Does this research paper prove that warp drives are impossible? Does this preprint prove that warp drives are impossible?
J. Santiago, S. Schuster and M. Visser, "Generic warp drives violate the null energy condition"
It states that the NEC (Null Energy Condition) is violated in this paper and many others: E. W. Lentz, "Breaking the Warp Barrier: Hyper-Fast Solitons in Einstein-Maxwell-Plasma Theory"
 A: It proves that warp drives violate an energy condition that many physicists think is reasonable. The universe of course has no obligation to be reasonable.
The NEC states roughly that the energy embodied in tension or negative pressure cannot be larger than the density of mass-energy somewhere. That is very extreme: no known material can do it, and were such things possible many other crazy things would be possible. Yet the energy conditions have not always worked so well. But few physicists would bet they can exist for real.
A: As Santiago et al say, there have been no-go theorems ruling out warp drives for decades. In fact, as far as I can tell, those earlier results already disprove the claims in Lentz and the other recent articles that Santiago et al are primarily responding to.

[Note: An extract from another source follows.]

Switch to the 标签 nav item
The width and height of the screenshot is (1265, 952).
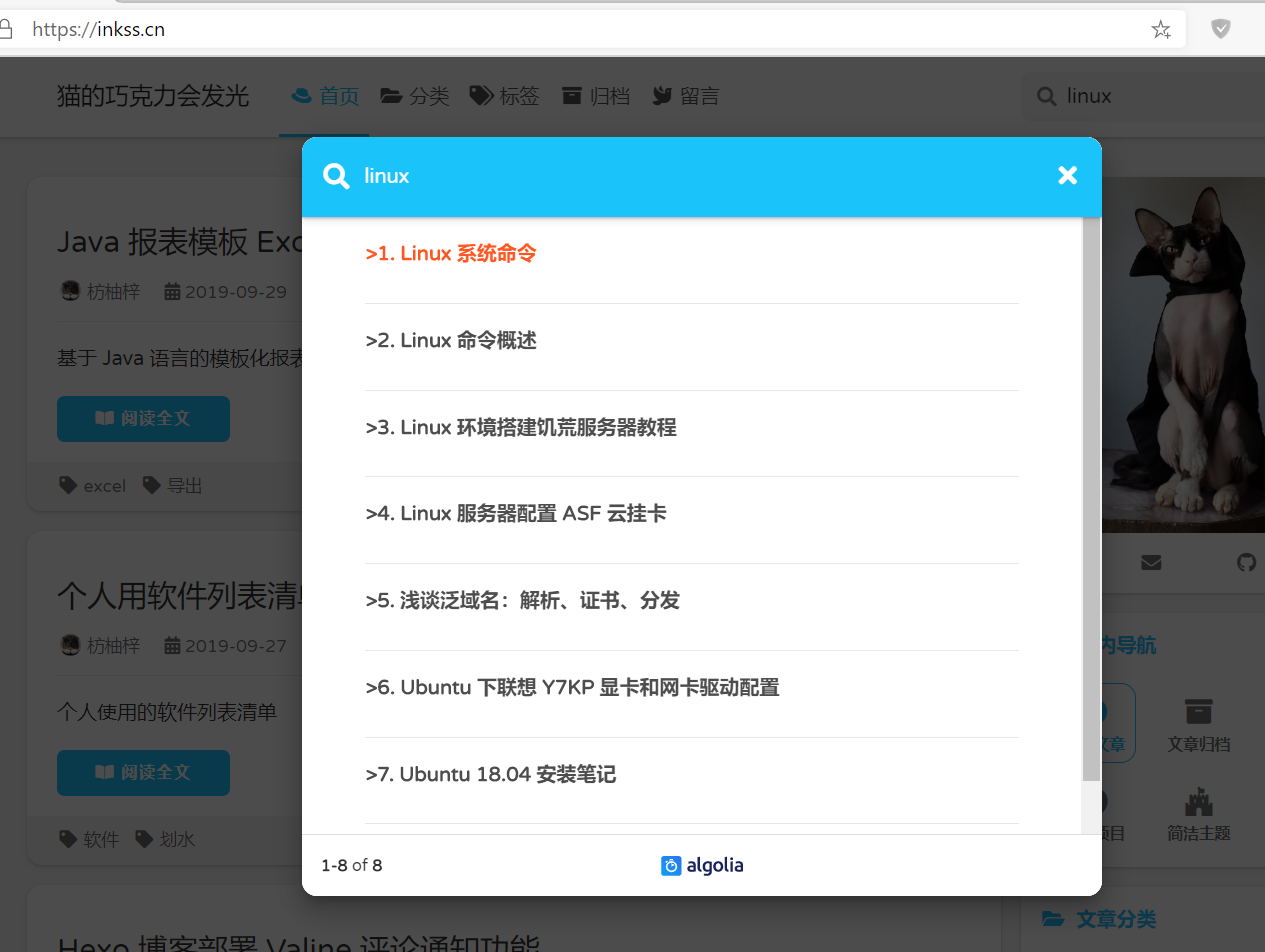[x=504, y=95]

This doesn't mean that warp drives are impossible, as you can evade no-go theorems by violating their assumptions, but I think that no one, including Lentz, has managed to do that.

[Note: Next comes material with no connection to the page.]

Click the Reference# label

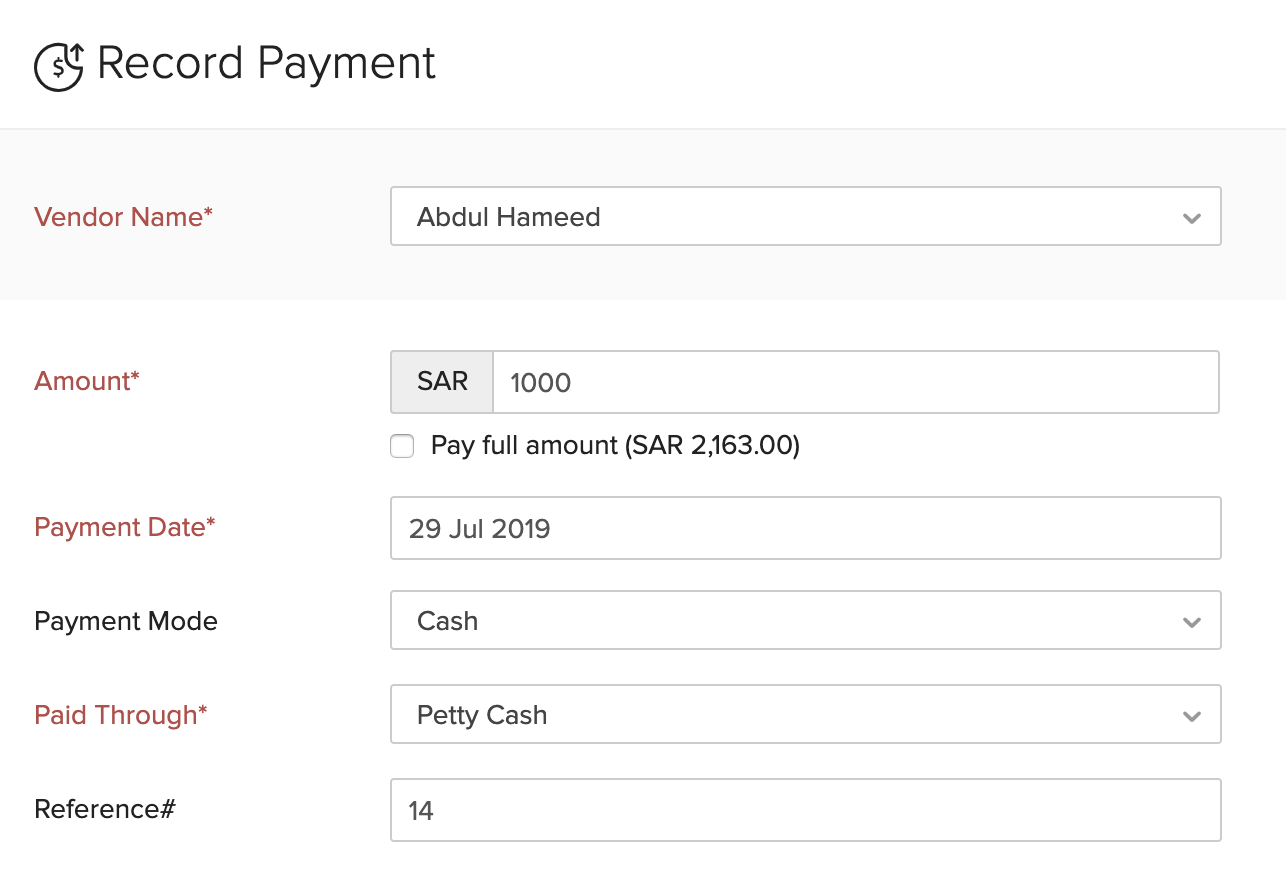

Earlier no-go results usually show violation of the weak (or sometimes strong) energy condition. Santiago et al show violation of the null energy condition, which is a stronger result. On the other hand they consider only warp drive geometries that can be written in a certain form. It is (they claim) general enough to include all or almost all of the warp drives proposed in the literature, but it seems less general that the definition of warp drive used in some previous no-go results.
A: No.
Regarding to that specific paper, they analysed only a family of metrics, which apparently does not even cover Lentz ansatz.
In general, be aware of no-go theorems that rely on too many assumptions. Even if you can argue with certainty that in the given mathematical framework something is impossible, you cannot guarantee that such framework, including every single assumption, describe our universe exactly.